The material constants of the AT-cut quartz are taken from Ref. ^[15]. The structural parameters of the resonator are $b=0.317 27 {\rm {mm}}$,$a=15b,$ $c=12b,$ and $d=10b.$ These are typical for a quartz resonator. When $n=1$ and the mass ratio of the electrode to the plate $R$ is 0.05,we have $\overline {\omega }_\infty=15.549 3 {\rm {MHz}}$ and $\omega _\infty =16.447 9 {\rm {MHz}}.$ For the determinant of Eq. (14),which is a complicated transcendental equation,we adopt a bisection method for the numerical computations. For the interested frequency range,i.e.,$\overline {\omega }_\infty <\omega <\omega _\infty $,we first plot the transcendental equation as a frequency function so as to determine the relatively narrow frequency range where the resonant frequency locates. After that,we use the bisection method to find the resonant frequency precisely.

Data block ▸
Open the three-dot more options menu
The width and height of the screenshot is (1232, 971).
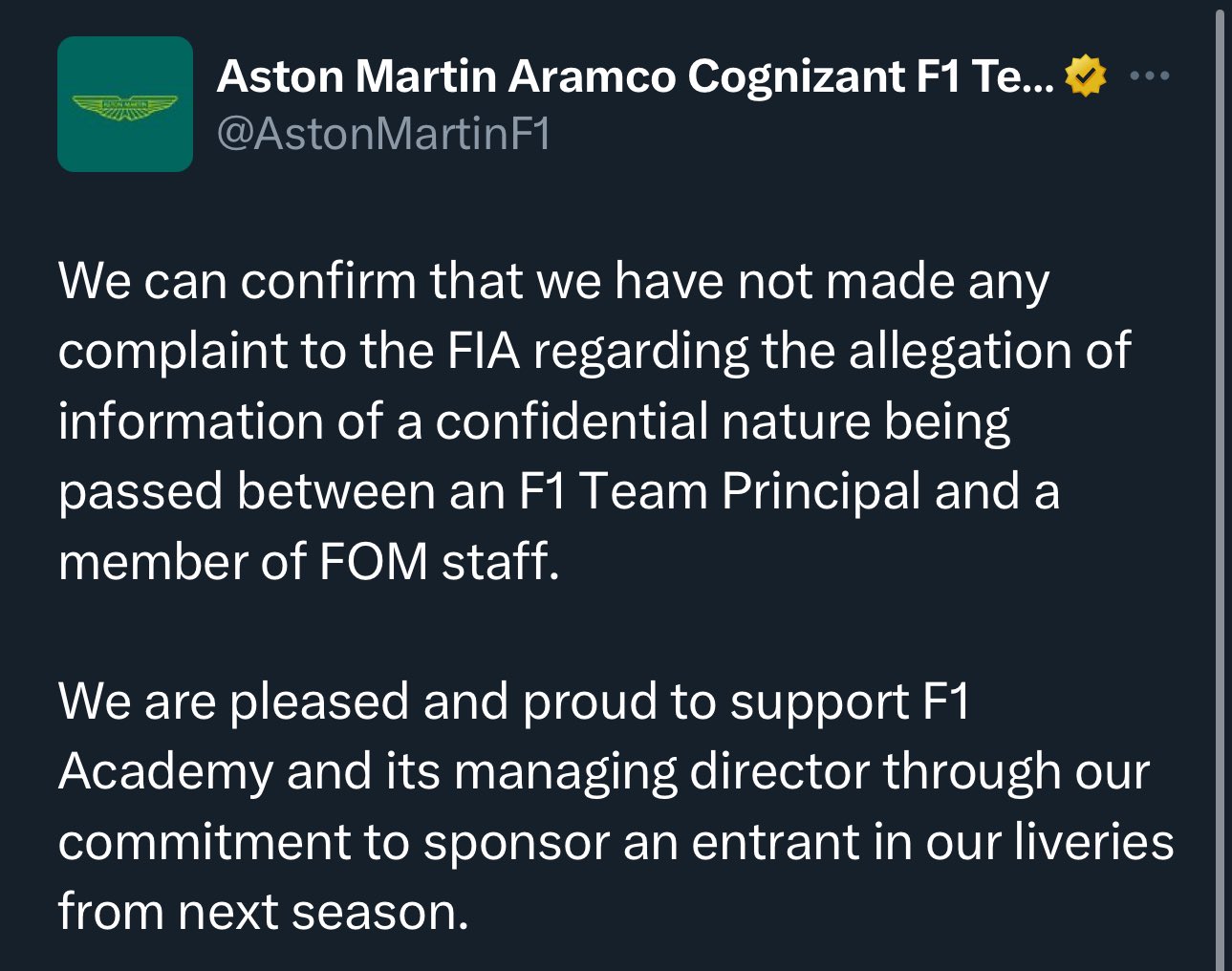click(1150, 76)

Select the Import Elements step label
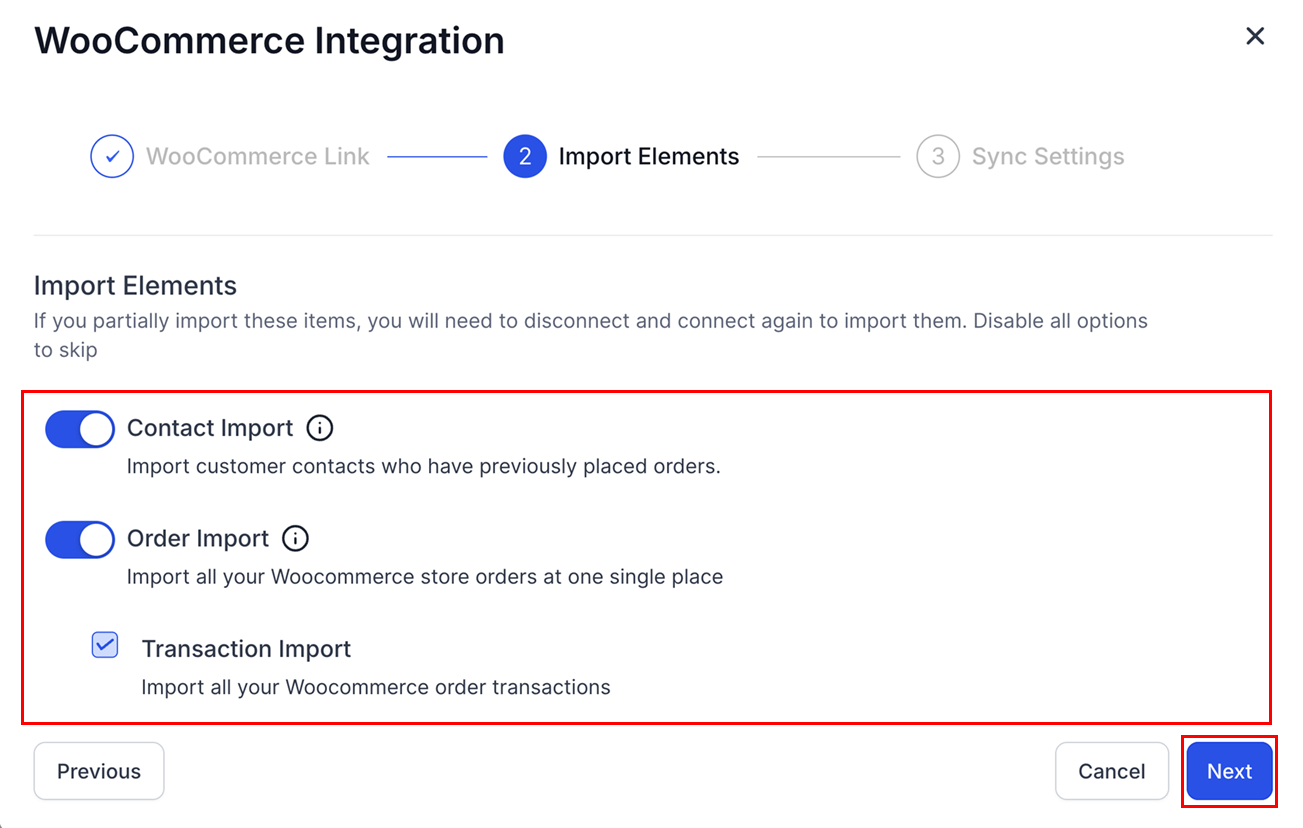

What you should do ▸ Copy the part of the quartz resonator text that begins with "The material constants" and ends with "resonant frequency precisely.", changing "bisection method" to "secant method" wherever it occurs.

Reply to the task ▸
The material constants of the AT-cut quartz are taken from Ref. ^[15]. The structural parameters of the resonator are $b=0.317 27 {\rm {mm}}$,$a=15b,$ $c=12b,$ and $d=10b.$ These are typical for a quartz resonator. When $n=1$ and the mass ratio of the electrode to the plate $R$ is 0.05,we have $\overline {\omega }_\infty=15.549 3 {\rm {MHz}}$ and $\omega _\infty =16.447 9 {\rm {MHz}}.$ For the determinant of Eq. (14),which is a complicated transcendental equation,we adopt a secant method for the numerical computations. For the interested frequency range,i.e.,$\overline {\omega }_\infty <\omega <\omega _\infty $,we first plot the transcendental equation as a frequency function so as to determine the relatively narrow frequency range where the resonant frequency locates. After that,we use the secant method to find the resonant frequency precisely.